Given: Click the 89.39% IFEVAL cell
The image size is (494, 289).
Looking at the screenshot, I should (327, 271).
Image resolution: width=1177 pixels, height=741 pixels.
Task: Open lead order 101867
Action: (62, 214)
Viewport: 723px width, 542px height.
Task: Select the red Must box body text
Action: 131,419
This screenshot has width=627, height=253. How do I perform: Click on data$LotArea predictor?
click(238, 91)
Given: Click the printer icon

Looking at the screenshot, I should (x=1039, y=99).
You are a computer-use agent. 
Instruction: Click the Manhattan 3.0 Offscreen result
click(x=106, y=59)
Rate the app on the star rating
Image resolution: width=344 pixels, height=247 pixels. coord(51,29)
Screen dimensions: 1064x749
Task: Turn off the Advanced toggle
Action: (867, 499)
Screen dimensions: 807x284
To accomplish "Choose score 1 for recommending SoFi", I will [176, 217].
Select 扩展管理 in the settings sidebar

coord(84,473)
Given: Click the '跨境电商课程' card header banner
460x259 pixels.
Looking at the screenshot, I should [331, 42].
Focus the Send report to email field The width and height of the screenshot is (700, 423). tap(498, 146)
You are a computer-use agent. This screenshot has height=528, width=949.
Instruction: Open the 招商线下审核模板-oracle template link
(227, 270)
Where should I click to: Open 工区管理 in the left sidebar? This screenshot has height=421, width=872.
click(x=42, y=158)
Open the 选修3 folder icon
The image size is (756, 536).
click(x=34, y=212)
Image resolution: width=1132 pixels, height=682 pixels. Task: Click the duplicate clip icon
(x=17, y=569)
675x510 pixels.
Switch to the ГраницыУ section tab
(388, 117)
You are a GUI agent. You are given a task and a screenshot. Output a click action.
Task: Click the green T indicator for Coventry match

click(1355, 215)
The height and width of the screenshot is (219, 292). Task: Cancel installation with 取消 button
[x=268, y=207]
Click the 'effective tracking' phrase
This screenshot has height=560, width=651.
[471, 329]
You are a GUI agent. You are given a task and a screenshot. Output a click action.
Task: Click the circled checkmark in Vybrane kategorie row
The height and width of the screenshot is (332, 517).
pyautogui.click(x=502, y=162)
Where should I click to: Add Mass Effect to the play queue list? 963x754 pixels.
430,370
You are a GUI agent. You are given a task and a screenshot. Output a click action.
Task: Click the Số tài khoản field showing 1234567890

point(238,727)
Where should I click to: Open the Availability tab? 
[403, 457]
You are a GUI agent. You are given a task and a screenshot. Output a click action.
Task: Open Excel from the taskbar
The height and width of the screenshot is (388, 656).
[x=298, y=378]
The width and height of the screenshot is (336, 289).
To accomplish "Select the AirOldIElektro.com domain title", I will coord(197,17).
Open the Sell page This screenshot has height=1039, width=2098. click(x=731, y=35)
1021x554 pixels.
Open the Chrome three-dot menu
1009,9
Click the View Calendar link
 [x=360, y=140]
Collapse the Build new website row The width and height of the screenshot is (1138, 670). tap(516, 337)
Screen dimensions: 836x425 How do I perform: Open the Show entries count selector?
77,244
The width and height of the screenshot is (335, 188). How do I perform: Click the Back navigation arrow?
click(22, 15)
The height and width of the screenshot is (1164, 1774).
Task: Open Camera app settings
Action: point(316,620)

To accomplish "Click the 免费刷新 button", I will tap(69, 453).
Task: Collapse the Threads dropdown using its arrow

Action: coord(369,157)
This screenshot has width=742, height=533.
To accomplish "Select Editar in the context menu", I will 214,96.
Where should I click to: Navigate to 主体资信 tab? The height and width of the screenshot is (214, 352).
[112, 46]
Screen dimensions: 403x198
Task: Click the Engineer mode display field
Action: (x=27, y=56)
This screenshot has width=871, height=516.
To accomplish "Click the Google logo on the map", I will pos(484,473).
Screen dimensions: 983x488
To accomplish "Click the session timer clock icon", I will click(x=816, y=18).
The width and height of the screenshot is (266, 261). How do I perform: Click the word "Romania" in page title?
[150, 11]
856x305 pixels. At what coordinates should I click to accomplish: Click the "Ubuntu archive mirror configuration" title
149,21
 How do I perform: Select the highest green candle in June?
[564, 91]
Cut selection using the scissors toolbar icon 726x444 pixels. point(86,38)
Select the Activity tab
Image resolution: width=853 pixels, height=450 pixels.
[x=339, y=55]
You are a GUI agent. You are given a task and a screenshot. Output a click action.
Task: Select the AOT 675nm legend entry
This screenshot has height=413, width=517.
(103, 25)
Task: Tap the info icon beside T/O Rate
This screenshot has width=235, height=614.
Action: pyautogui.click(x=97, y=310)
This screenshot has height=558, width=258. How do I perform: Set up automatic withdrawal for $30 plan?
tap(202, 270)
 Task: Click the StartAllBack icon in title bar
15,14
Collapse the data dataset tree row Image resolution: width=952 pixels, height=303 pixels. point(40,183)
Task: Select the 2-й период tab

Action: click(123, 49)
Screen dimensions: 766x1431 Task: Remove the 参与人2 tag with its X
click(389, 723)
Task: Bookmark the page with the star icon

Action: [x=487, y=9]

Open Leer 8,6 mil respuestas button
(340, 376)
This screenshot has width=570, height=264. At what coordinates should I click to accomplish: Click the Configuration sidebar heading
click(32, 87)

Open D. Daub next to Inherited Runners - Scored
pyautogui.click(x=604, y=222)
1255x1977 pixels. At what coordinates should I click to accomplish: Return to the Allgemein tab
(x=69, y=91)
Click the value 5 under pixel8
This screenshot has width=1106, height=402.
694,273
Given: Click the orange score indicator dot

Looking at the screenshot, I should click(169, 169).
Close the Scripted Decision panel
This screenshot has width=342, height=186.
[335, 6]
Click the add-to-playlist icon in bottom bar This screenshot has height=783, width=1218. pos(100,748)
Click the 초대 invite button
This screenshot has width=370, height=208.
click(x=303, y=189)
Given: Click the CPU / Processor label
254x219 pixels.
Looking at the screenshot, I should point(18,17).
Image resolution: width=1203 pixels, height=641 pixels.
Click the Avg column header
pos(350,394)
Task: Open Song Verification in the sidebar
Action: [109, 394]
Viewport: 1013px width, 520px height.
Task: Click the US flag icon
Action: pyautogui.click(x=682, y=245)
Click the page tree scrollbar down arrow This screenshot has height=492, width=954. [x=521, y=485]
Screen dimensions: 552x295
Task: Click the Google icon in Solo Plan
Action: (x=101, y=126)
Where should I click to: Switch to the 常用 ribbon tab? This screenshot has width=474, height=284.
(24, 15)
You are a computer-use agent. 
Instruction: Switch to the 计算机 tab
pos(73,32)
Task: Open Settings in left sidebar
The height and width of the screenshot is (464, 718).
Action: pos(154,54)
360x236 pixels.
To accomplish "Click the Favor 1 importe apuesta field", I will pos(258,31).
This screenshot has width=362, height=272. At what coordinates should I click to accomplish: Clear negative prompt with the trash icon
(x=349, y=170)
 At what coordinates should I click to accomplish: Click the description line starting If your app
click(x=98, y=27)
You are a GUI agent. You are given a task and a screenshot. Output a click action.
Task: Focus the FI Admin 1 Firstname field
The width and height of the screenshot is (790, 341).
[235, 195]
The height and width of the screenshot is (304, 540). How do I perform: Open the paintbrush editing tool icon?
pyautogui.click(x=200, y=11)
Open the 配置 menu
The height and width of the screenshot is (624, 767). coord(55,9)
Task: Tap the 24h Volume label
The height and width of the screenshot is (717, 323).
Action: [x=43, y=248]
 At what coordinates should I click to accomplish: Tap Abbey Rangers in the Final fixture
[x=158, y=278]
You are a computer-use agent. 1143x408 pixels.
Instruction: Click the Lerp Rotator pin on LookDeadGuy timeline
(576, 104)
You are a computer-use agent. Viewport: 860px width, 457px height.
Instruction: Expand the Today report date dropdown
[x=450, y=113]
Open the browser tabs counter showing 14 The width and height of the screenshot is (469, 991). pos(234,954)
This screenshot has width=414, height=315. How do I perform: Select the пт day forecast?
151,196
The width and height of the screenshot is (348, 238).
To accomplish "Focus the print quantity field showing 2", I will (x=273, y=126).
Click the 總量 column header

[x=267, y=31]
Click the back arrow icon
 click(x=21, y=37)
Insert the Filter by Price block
--------------------------------
▸ Task description:
All that belongs in the answer is the run of lines above from the line containing "Open D. Daub" through the line containing "Click the 초대 invite button", exactly as written.

▸ Response:
Open D. Daub next to Inherited Runners - Scored
pyautogui.click(x=604, y=222)
1255x1977 pixels. At what coordinates should I click to accomplish: Return to the Allgemein tab
(x=69, y=91)
Click the value 5 under pixel8
This screenshot has width=1106, height=402.
694,273
Given: Click the orange score indicator dot

Looking at the screenshot, I should click(169, 169).
Close the Scripted Decision panel
This screenshot has width=342, height=186.
[335, 6]
Click the add-to-playlist icon in bottom bar This screenshot has height=783, width=1218. pos(100,748)
Click the 초대 invite button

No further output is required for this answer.